Detailed Narrative
Capacity Expansion and Modernization
Sportking India is undertaking a significant greenfield expansion project with an investment of approximately INR 1,000 crores to add 150,000 spindles, expected to commence commercial operations in Q3 FY27. This expansion aims to strengthen production capabilities and improve operational efficiency. The company also expects to achieve 97-98% utilization within six months of commissioning, with incremental production starting within two months.
Strategic Acquisitions for Integration
The company has approved the acquisition of a majority stake in Marvel Dyers and Processors Private Limited and the manufacturing facilities of Sobhagia Sales Private Limited. These acquisitions, expected to close within the current calendar year, will enhance processing capabilities, integrate operations, and are projected to contribute approximately INR 200 crores to the top line. Management views these as 'labs for future expansions' in downstream segments.
Market Demand and Spreads Outlook
Management noted improved demand across global geographies and segments, particularly with the resurgence of China as a cotton yarn importer. Cotton spreads have reached near 3-year highs and are expanding, with confidence in their sustainability for the next 2-3 quarters due to a 90-day sales book and cotton coverage. The company expects top-line growth of 7-10% and EBITDA margin expansion of at least 15-20% quarter-on-quarter in the coming periods.

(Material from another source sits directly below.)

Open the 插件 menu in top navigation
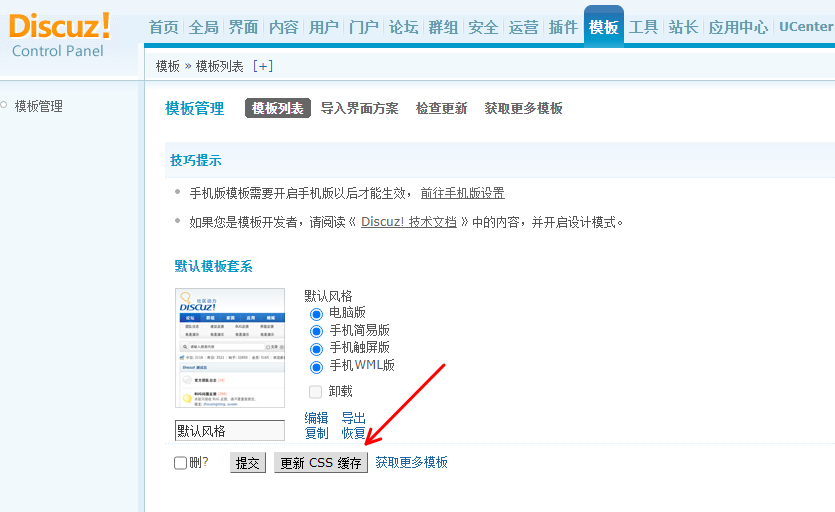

Renewable Energy Initiatives
Sportking is investing in a 40-megawatt solar power project, which is expected to commence supply by the end of May 2026. This initiative is projected to generate annual savings of INR 14-15 crores, contributing to cost efficiency and sustainability efforts. The project is designed to meet the maximum possible solar capacity under Punjab policy for existing operations.
Industry Consolidation and Competitiveness
The textile industry is undergoing significant consolidation, with many capacities shutting down due to financial problems, obsolete technology, or lack of modernization. Management believes this trend will continue, favoring efficient companies. They emphasize that machinery older than 20 years struggles to compete, making modernization crucial to sustain long-term margins above 15%.

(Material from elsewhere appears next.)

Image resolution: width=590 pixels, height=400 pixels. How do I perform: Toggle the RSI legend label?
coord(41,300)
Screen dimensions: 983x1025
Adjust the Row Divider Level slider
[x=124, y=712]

Macroeconomic Headwinds and Policy Environment
Despite positive internal developments, the company acknowledges macroeconomic uncertainties stemming from global conflicts and higher inflation forecasts. The issue of duty on cotton remains a concern for the long-term health of the industry, with ongoing discussions with government ministries. However, the potential for EU and UK FTAs next year is seen as a significant stimulus for the Indian textile sector.